(Text segment begins)

A doctor may see a patient who complains primarily of headaches but who also mentions noticing blood in his urine. The physician may order a urine test but fail to document why, only noting the headaches.
The solution? Revisit how you document. Do you wait until the end of the day to make notes on the 30 patients you saw? If so, says White, consider taking a minute to write additional notes in each patient's file just after the visit. Or take a helper into the exam room with you. According to White, some doctors are now training medical assistants to be their scribes during patient visits.
Other doctors are turning to voice-recognition systems that transcribe oral messages. These practitioners keep patient documentation current and detailed by talking into a handheld device after visits and before dashing off to the next patient, says White.
KEEPING RIGHT WITH MEDICARE
Coding and documentation don't constitute the only legal landmines in billing. There are also deductible collections.

(Text segment ends)
(Provided records begins)

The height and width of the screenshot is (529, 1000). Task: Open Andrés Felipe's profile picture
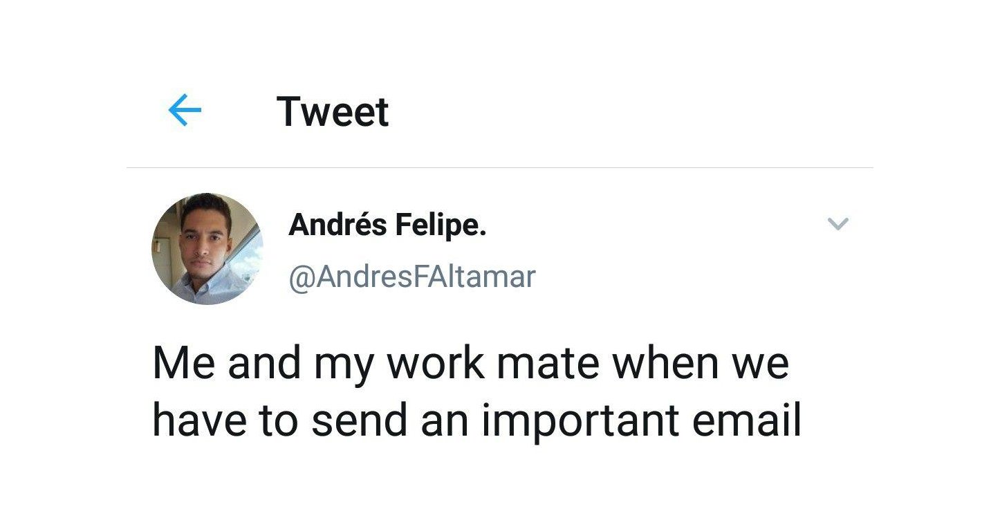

(Provided records ends)
(Provided records begins)

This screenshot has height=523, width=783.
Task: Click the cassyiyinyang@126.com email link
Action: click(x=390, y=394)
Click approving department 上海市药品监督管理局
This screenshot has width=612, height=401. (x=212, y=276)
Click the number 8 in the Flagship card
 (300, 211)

(Provided records ends)

Output the whole text on medical documentation and billing exactly as it appears. The entries were drawn from a different source than the text.

A doctor may see a patient who complains primarily of headaches but who also mentions noticing blood in his urine. The physician may order a urine test but fail to document why, only noting the headaches.
The solution? Revisit how you document. Do you wait until the end of the day to make notes on the 30 patients you saw? If so, says White, consider taking a minute to write additional notes in each patient's file just after the visit. Or take a helper into the exam room with you. According to White, some doctors are now training medical assistants to be their scribes during patient visits.
Other doctors are turning to voice-recognition systems that transcribe oral messages. These practitioners keep patient documentation current and detailed by talking into a handheld device after visits and before dashing off to the next patient, says White.
KEEPING RIGHT WITH MEDICARE
Coding and documentation don't constitute the only legal landmines in billing. There are also deductible collections.